Crime Library: Criminal Minds and Methods

Ricky and Dena

Freedom Fleeting

After living four years in the controlled regimen of juvenile jail, Ricky Davis had difficulty functioning as a free adult.

He worked a series of short-term jobs — as a Shoney's restaurant cook, a construction worker, and at a car wash, gas station, truck stop and manufacturing plant, according to the Kansas City newspaper.

Something always went wrong: He didn't like working nights; his boss was abusive; the commute was too much.

Davis, never long on motivation, turned to the quick and dirty money that crime can provide. But he was a failure at that, too.

He was caught a number of times by authorities in several northwest Missouri counties. A file full of cases was combined into a single prosecution, and in February 1984, Davis was convicted of burglary, theft and receiving stolen property.

Not yet 22 years old, he was sentenced to three years in prison.

In trying to stave off hard time, Davis had snitched on a pal. As a result, he was a marked man behind bars and served his time in protective confinement, segregated for his own safety from the prison population.

He was paroled in April 1986, after 26 months. But freedom was fleeting.
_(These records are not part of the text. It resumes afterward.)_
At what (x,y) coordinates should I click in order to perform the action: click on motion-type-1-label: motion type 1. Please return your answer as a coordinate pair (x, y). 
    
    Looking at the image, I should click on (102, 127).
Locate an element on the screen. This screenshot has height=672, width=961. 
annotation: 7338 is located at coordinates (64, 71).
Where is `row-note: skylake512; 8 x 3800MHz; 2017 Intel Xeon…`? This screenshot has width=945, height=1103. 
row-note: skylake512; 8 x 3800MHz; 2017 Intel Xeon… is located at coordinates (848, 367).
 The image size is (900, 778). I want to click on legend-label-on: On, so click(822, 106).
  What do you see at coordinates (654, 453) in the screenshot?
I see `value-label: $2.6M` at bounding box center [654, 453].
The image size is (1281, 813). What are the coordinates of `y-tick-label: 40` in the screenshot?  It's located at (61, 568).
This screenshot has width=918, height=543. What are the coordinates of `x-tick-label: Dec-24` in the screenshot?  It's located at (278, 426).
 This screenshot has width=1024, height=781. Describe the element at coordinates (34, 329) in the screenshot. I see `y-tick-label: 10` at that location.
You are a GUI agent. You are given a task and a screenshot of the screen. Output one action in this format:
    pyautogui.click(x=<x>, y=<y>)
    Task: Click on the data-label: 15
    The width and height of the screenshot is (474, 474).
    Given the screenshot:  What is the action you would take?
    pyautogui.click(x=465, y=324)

It isn't clear whether Davis had had violent episodes earlier in life. Records of the specific offenses that led to juvenile custody are not public.

But in October 1987, Davis was accused of raping and sodomizing a woman at knifepoint at the home of his mother near Lexington, Mo., in Lafayette County 45 minutes east of Kansas City.

Davis first denied the allegation then later claimed he had had consensual sex with the woman. Eventually, though, he pleaded guilty and was sentenced to prison, where he celebrated every consecutive birthday from ages 24 to 40.